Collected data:
********

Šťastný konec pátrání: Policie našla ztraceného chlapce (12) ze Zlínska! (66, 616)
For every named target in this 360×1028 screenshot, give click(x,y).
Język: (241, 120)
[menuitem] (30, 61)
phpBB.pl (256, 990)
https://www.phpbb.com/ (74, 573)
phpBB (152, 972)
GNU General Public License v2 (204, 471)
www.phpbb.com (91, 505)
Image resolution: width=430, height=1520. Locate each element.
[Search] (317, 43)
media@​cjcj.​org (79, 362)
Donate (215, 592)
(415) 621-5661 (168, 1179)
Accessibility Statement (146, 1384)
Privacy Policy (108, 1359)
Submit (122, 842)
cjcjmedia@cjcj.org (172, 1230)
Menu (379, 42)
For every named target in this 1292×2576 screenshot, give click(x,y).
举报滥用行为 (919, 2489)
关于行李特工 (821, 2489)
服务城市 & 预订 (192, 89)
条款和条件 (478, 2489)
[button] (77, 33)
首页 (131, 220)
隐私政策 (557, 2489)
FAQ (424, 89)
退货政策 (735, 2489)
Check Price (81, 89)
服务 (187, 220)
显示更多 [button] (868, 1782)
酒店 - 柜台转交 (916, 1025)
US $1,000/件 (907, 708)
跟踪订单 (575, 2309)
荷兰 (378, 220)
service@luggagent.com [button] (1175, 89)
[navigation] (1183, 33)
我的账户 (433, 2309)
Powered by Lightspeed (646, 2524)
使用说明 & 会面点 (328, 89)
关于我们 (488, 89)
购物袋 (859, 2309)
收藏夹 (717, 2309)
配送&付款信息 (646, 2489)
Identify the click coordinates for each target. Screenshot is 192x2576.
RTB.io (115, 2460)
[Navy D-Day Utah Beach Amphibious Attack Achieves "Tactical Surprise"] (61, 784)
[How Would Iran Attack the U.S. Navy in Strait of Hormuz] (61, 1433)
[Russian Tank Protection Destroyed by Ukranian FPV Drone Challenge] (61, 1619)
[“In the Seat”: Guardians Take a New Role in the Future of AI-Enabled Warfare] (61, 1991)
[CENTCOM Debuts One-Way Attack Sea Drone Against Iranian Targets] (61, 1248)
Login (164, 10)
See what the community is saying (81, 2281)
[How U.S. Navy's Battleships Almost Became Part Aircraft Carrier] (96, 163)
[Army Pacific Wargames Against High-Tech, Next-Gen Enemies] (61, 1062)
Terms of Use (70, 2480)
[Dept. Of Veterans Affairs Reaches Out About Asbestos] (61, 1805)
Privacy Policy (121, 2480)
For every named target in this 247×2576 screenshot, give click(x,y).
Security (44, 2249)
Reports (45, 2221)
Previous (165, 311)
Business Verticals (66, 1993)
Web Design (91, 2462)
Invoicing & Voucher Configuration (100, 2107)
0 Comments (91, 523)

********

* **AIM OF THE EXERCISE**
Starting with the line with "关于行李特工 (821, 2489)" above and going on through the line with "荷兰 (378, 220)", transcribe every line exactly, both ends included, and add nothing.

* **RESPONSE FOR THIS EXERCISE**
关于行李特工 (821, 2489)
服务城市 & 预订 (192, 89)
条款和条件 (478, 2489)
[button] (77, 33)
首页 (131, 220)
隐私政策 (557, 2489)
FAQ (424, 89)
退货政策 (735, 2489)
Check Price (81, 89)
服务 (187, 220)
显示更多 [button] (868, 1782)
酒店 - 柜台转交 (916, 1025)
US $1,000/件 (907, 708)
跟踪订单 (575, 2309)
荷兰 (378, 220)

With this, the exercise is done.